* _Your assignment_
Start at the line that contains "has width=1324, height=732." and copy every line from there through the end of the data, swapping "screenshot" for "screen capture" and leaving all else unchanged. Leave the pictures out of your answer.

■ ■ ■ ■

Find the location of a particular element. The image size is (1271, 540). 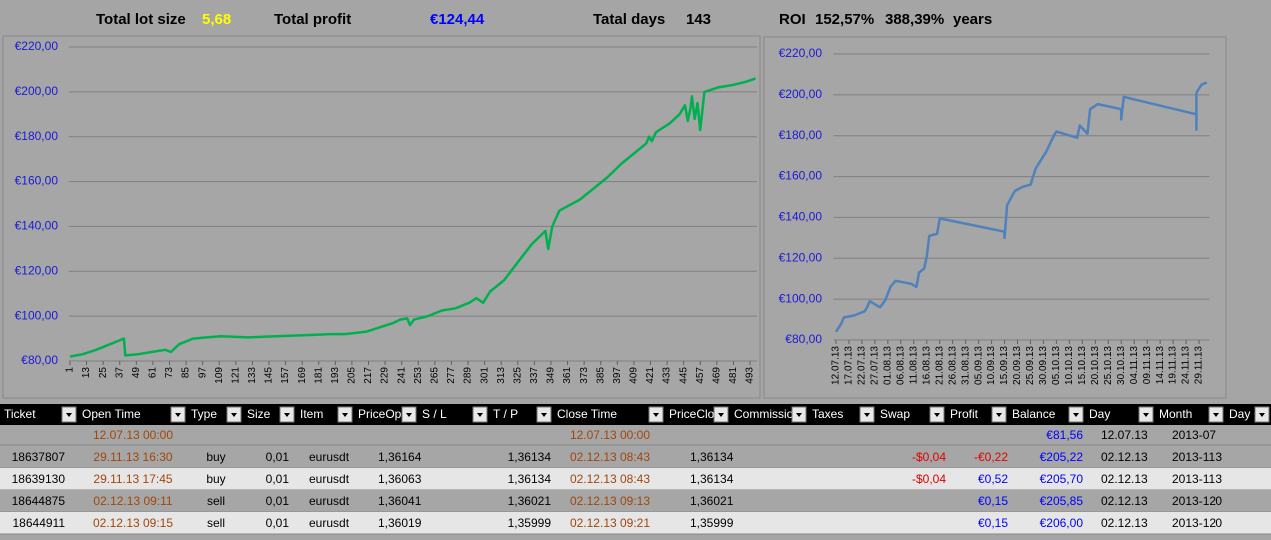

column-header: Size is located at coordinates (259, 414).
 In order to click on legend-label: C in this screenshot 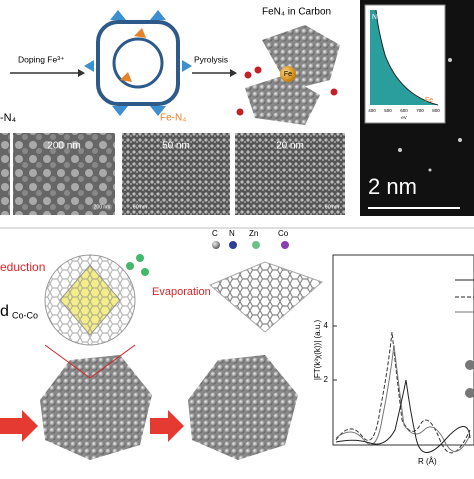, I will do `click(215, 234)`.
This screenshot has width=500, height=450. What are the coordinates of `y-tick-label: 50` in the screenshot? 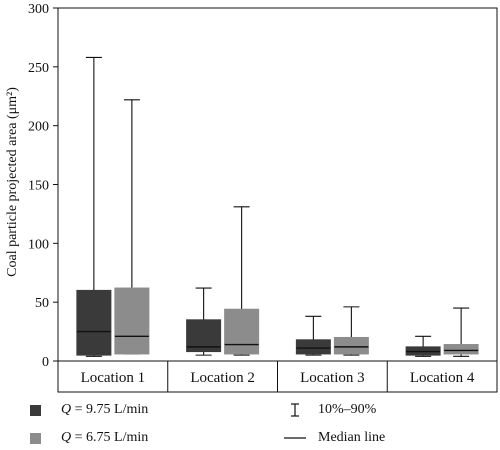 It's located at (42, 304).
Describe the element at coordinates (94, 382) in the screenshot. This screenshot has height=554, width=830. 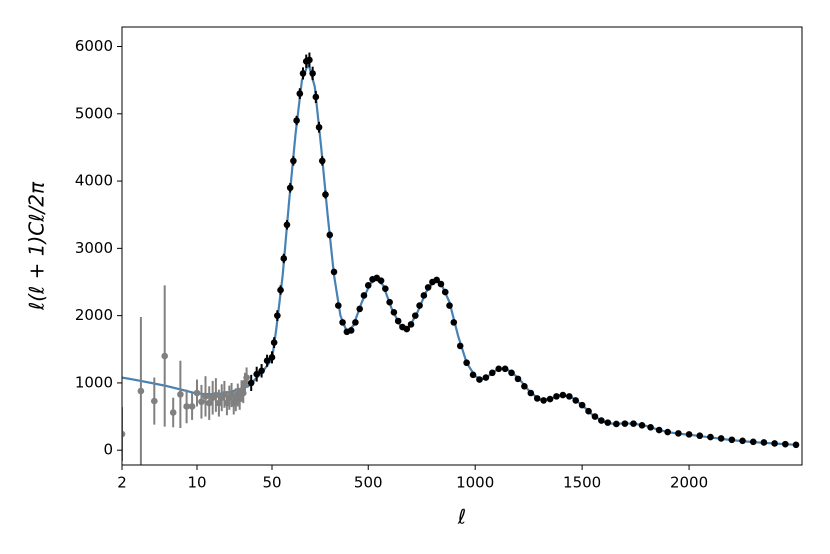
I see `y-tick-label: 1000` at that location.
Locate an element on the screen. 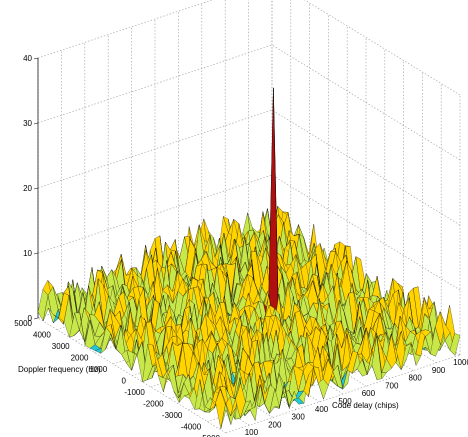  y-axis-label: Doppler frequency (Hz) is located at coordinates (60, 370).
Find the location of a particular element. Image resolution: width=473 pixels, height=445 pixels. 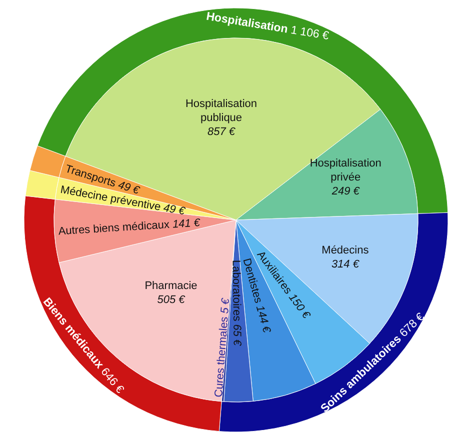

data-label: 65 € is located at coordinates (236, 334).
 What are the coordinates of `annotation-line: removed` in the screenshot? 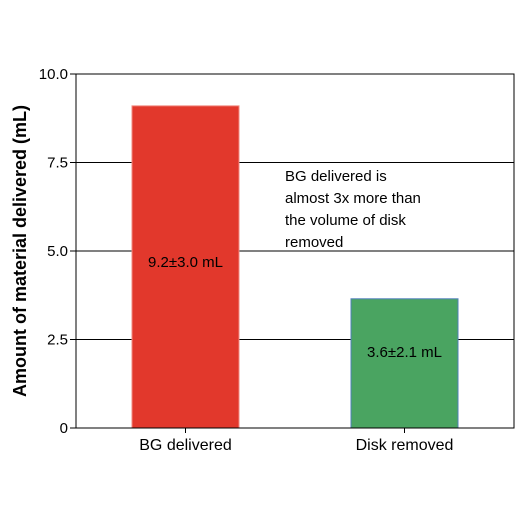 It's located at (314, 242).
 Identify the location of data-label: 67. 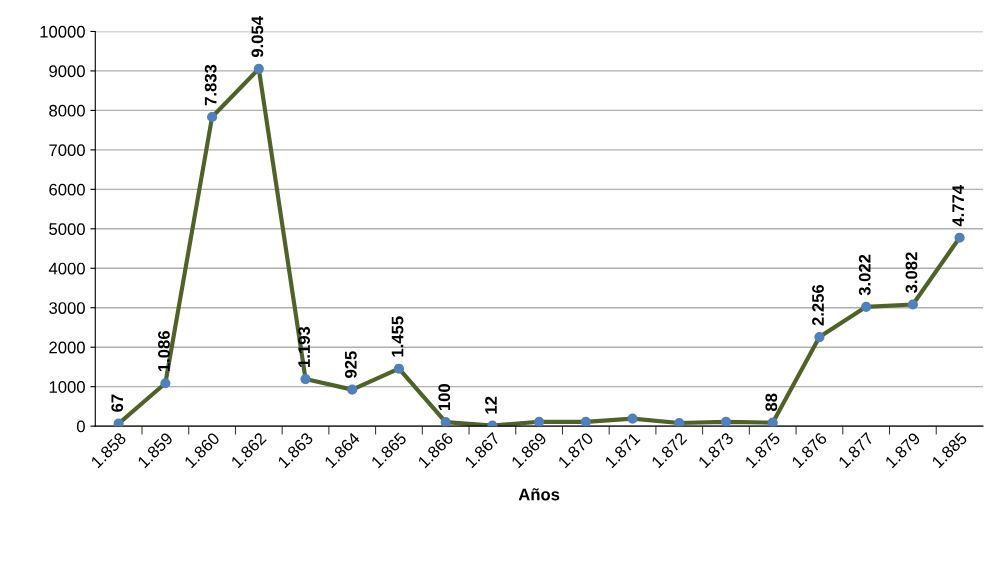
(118, 403).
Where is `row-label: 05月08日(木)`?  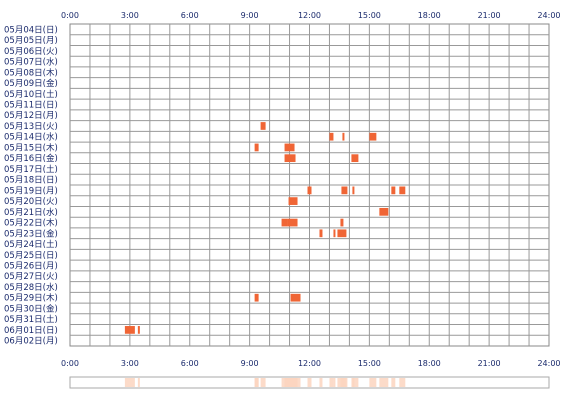
row-label: 05月08日(木) is located at coordinates (31, 72).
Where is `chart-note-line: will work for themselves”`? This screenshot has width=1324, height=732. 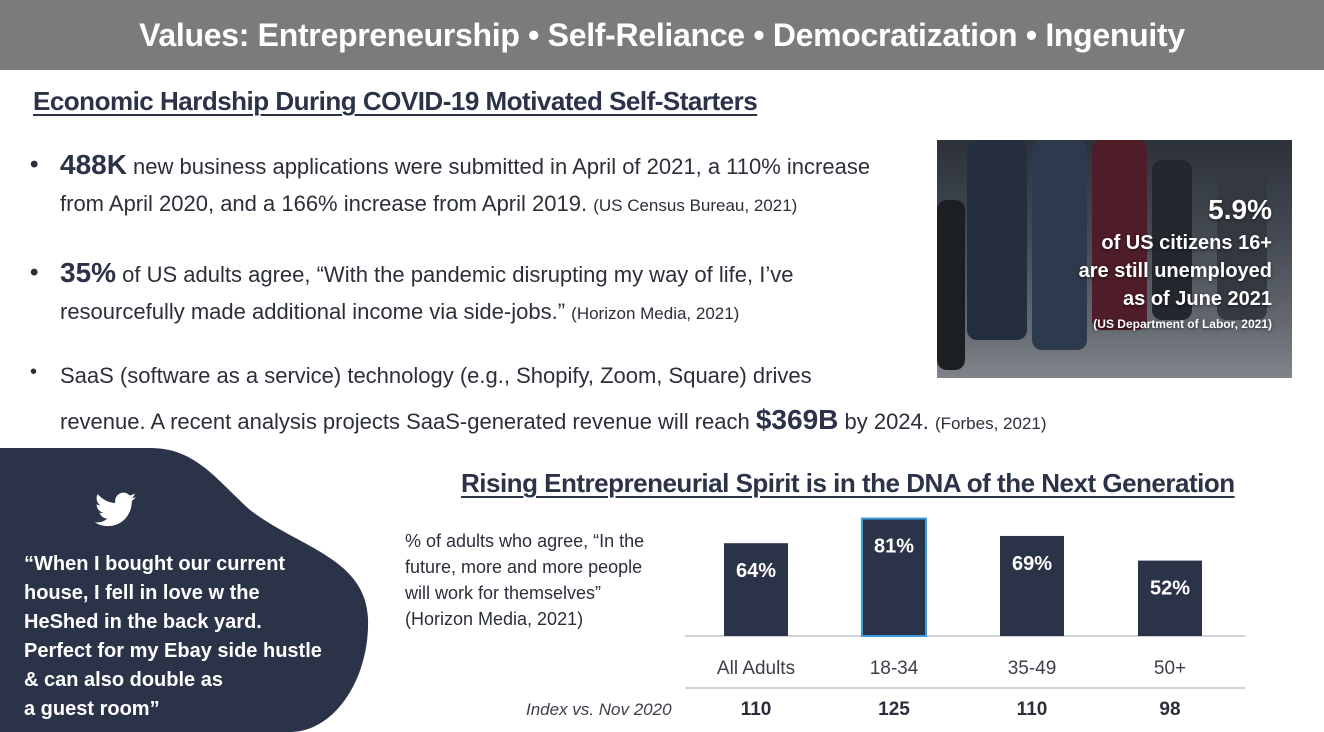
chart-note-line: will work for themselves” is located at coordinates (504, 593).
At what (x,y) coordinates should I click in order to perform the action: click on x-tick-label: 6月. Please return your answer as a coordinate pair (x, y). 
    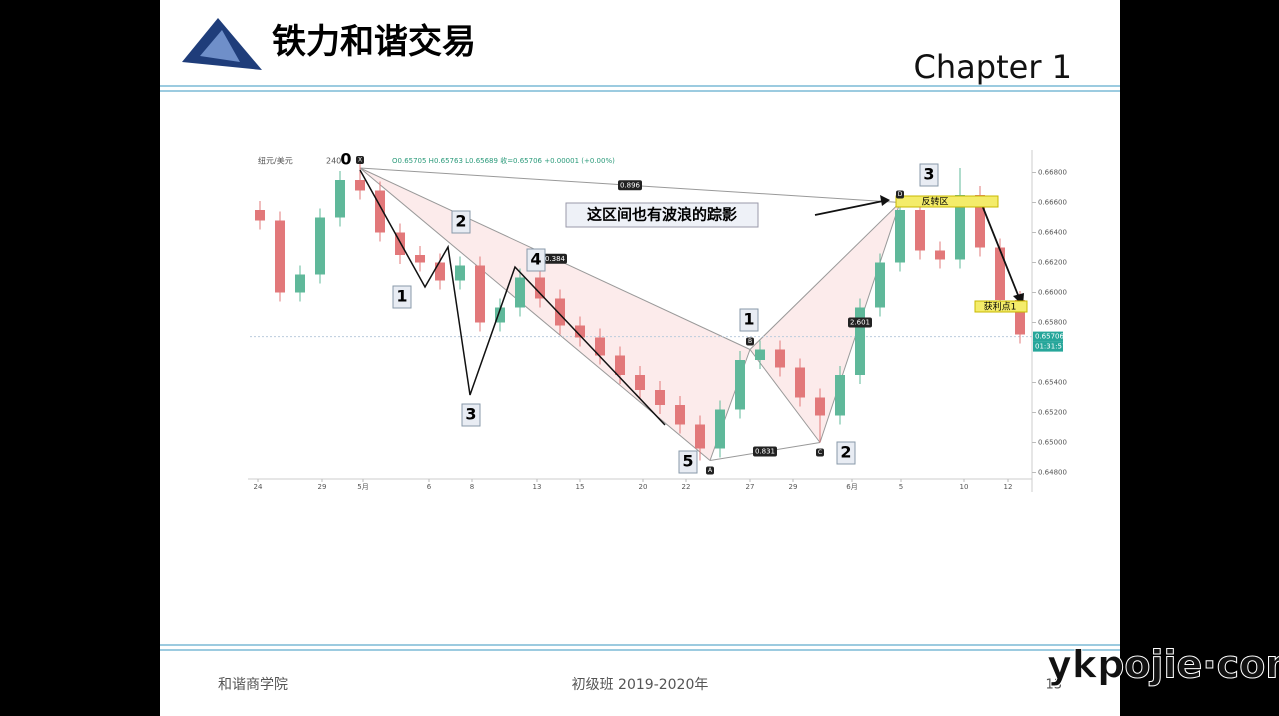
    Looking at the image, I should click on (852, 487).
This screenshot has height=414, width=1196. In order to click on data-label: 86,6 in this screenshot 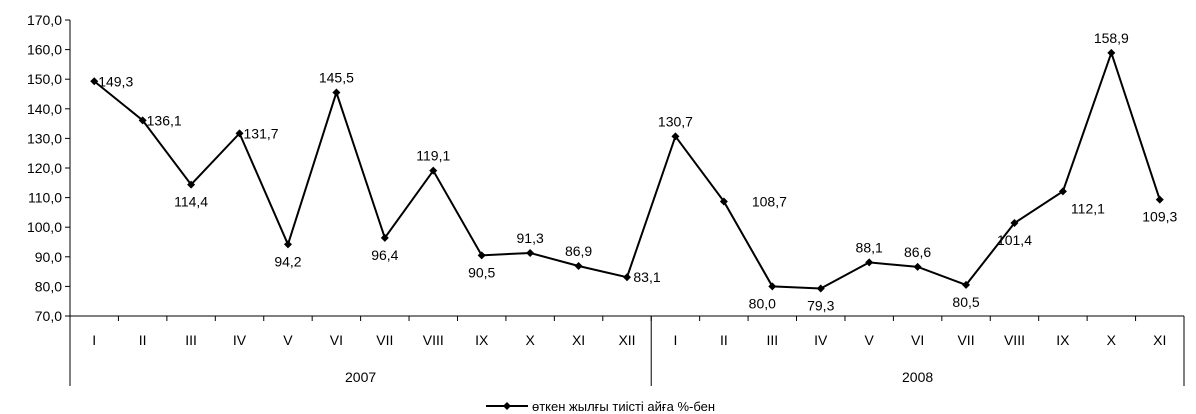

■ ■ ■ ■

* _Your response_
Where is `chart-note-line: will work for themselves”`? This screen capture has width=1324, height=732. 
chart-note-line: will work for themselves” is located at coordinates (504, 593).
At what (x,y) coordinates should I click in order to perform the action: click on x-tick-label: 6月. Please return your answer as a coordinate pair (x, y). 
    Looking at the image, I should click on (852, 487).
This screen capture has height=414, width=1196. In order to click on data-label: 86,6 in this screen capture 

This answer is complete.